The increased international trade, freer economy, technological improvements prompted by tremendous growth in information technology combined to show the positive effects from 1994.  The post reform years showed quick and efficient recovery from the acute macroeconomic crisis of 1991.  The real GDP in 1990s increased at an annual rate of 6% which is even more impressive because the rest of the world was going through a minor recession.
In the area of foreign investment, the government abolished the threshold of 40 per cent on foreign equity investment. Multi-national cola giants like Pepsico and Coca-Cola entered the market and Indians saw the emergence of new brands that they had only heard of or seen in television in the western world.
The other major reform of the 90s was when the government set up a governing body to oversee the securities markets in India. It was formed officially by the Government of India in 1992 with SEBI Act 1992[2] being passed by the Indian Parliament.
The stock markets in India remained stagnant due to the controlled nature of the economy up to the early 1990s when the Indian economy began 'liberalizing'. As the controls began to be dismantled or eased out, the stock markets witnessed a flurry of Initial Public Offers (IPOs). This resulted in many new companies across different industry segments to come up with new products and services.
Dream Budget: 1996

The highlight of the era was in the mid 90s when there was a change of guard and the coalition government came to power. The seeds that were sown by Manmohan Singh started bearing fruit. And to consolidate the great work, in came another exceptional finance minister -- Palaniappan Chidambaram.

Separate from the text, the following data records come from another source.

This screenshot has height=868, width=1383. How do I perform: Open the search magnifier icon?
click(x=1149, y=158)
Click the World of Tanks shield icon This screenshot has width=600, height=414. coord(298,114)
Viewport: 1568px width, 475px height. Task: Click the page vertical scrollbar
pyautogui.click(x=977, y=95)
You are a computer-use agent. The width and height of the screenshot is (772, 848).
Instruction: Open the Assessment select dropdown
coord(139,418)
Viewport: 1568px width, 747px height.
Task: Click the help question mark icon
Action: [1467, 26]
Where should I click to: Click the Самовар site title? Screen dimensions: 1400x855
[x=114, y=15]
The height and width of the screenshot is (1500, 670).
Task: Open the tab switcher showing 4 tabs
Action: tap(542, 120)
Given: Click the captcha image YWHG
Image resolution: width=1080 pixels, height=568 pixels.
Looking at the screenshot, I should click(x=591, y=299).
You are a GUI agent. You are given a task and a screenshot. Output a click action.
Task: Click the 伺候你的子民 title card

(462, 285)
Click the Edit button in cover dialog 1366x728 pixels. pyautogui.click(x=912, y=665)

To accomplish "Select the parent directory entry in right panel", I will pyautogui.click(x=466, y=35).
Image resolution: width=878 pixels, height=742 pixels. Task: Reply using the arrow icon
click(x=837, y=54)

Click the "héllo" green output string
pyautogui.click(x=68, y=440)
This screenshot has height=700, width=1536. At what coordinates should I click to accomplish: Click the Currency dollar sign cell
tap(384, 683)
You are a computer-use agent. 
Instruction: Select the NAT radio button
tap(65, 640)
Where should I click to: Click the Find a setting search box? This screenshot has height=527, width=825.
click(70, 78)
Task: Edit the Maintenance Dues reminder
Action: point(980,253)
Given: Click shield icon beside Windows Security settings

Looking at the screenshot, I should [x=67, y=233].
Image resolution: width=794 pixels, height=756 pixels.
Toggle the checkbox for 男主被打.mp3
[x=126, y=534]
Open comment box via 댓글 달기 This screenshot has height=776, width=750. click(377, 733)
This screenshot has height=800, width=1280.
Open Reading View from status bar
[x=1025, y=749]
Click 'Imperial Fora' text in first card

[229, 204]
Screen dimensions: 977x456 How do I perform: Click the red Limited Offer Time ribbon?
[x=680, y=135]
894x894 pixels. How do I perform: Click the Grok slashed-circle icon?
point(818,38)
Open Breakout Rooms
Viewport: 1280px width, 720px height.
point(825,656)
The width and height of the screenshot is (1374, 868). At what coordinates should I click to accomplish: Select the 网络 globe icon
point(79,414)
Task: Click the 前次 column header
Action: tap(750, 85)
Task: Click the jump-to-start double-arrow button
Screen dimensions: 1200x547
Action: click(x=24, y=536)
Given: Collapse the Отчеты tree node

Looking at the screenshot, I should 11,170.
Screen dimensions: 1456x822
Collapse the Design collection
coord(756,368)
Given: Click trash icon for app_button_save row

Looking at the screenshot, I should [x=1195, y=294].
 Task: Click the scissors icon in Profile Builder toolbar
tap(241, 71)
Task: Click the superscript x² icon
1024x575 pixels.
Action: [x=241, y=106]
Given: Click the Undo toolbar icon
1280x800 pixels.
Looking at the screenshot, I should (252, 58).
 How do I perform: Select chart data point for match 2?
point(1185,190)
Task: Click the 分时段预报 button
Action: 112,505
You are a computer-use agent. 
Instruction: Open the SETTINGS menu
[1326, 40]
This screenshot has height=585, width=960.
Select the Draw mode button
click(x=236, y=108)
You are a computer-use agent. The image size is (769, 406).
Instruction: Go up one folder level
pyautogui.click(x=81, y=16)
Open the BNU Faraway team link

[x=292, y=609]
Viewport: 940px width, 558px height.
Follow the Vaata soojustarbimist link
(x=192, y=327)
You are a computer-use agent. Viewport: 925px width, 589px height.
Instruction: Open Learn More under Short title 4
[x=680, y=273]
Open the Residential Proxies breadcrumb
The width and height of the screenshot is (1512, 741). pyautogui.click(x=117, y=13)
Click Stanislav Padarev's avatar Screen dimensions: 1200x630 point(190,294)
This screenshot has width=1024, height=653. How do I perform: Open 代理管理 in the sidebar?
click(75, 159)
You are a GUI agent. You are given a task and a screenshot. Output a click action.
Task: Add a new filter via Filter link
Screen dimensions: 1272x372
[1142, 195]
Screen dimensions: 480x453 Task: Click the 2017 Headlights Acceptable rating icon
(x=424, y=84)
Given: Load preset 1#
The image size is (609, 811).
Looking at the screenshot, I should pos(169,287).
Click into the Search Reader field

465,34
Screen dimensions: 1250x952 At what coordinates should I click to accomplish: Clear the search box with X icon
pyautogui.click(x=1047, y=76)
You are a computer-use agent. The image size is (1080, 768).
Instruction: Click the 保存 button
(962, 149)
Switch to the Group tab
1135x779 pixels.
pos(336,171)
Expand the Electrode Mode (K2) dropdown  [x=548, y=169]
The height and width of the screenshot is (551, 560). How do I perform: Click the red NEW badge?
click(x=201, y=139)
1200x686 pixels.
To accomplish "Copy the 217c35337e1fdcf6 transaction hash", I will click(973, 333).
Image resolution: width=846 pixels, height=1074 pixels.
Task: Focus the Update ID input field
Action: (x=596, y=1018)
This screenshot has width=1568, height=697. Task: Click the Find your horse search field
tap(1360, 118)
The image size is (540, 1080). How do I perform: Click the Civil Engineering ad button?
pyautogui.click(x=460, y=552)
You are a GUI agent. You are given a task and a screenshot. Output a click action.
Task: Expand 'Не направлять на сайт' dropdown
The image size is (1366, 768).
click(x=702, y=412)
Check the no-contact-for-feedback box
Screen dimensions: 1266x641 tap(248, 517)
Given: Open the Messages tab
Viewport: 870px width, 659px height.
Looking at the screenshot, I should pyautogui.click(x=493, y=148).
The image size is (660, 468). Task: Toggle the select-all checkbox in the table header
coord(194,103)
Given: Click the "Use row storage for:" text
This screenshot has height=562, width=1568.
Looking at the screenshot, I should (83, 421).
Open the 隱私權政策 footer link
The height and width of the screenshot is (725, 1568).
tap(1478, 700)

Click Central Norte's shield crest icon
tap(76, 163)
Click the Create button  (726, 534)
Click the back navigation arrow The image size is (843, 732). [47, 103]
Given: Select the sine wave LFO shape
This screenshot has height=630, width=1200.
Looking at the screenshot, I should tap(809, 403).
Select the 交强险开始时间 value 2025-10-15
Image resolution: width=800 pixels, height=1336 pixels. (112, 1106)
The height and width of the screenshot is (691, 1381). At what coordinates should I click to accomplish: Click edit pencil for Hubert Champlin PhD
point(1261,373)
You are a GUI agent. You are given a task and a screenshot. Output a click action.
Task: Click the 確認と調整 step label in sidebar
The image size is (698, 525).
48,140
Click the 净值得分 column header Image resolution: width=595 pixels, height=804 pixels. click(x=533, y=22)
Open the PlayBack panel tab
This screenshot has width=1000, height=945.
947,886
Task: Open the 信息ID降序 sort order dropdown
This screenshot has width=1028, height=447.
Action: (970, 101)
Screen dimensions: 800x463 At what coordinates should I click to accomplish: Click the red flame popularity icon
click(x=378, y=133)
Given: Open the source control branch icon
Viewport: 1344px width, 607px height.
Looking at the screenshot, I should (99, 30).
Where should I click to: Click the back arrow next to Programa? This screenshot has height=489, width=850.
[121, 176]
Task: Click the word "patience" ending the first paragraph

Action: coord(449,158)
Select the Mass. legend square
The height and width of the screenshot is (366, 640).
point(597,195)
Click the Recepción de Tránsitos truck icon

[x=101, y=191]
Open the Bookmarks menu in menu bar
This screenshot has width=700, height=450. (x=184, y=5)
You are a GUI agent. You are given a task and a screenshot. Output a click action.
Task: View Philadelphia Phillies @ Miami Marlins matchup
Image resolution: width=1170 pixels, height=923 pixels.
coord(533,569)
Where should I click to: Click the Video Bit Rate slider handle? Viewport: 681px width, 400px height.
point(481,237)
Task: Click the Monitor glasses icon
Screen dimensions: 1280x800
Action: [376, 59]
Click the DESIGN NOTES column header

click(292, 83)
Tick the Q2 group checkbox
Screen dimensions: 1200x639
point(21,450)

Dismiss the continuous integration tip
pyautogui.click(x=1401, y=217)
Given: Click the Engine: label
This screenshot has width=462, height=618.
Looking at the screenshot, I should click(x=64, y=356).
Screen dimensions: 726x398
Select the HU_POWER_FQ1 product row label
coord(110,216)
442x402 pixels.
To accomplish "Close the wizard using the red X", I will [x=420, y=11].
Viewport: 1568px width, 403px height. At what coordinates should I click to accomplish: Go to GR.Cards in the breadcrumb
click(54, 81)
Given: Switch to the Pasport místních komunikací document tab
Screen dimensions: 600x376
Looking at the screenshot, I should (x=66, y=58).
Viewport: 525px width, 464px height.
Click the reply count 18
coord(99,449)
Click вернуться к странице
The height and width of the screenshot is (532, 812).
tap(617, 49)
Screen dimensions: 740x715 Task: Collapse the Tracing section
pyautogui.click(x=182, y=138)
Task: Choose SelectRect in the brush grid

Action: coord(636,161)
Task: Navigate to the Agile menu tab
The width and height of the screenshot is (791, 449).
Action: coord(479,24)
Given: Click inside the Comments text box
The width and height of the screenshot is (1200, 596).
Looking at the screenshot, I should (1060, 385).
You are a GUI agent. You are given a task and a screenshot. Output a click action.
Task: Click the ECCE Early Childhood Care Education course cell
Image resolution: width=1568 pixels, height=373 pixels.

He presented a dream Budget in March 1997 and became a darling of India Inc after he slashed the maximum rate of income tax to 30 per cent, reduced the corporate tax to 35 per cent and cut the average level of tariffs to just a shade over 25 per cent in his second Budget.  Chidambaram, who was the Finance Minister in 1996, had boldly challenged the notion that to improve the government's fiscal position, it was necessary to make certain sections worse off through taxation. A MBA graduate from Harvard School of Business, he widened the tax base whereby the overall income tax rate had gone up.
Source: Trading Economics
Era of Rollback Sinha
However, when the BJP government came into power in 1999, it was more pro-liberal than its Opposition. BJP's tenure saw two Finance Ministers--Yashwant and Jaswant Sinha. Yashwant Sinha's period saw some bold measures being taken which brought its share of criticism.  None of that withstanding, India was promoted as a software destination. It was in fact during BJP's tenure that India's economy was opened further. Yashwant Sinha is credited with lowering real interest rates, introducing tax deduction for interest on housing loans, making key changes in telecom policy, helping fund the National Highways Authority of India. However under political pressure he was forced to rollback some of his policies like restoration of 20 per cent  rebate on specified savings made by taxpayers earning between Rs 1.5 lakh and Rs 5 lakh a year in the year 2002. In the same year he had to roll back five of his policies that were announced during the course of his tenure as finance minister. With maximum number of rollbacks under his belt he earned the monicker of being a 'Roll back' finance minister.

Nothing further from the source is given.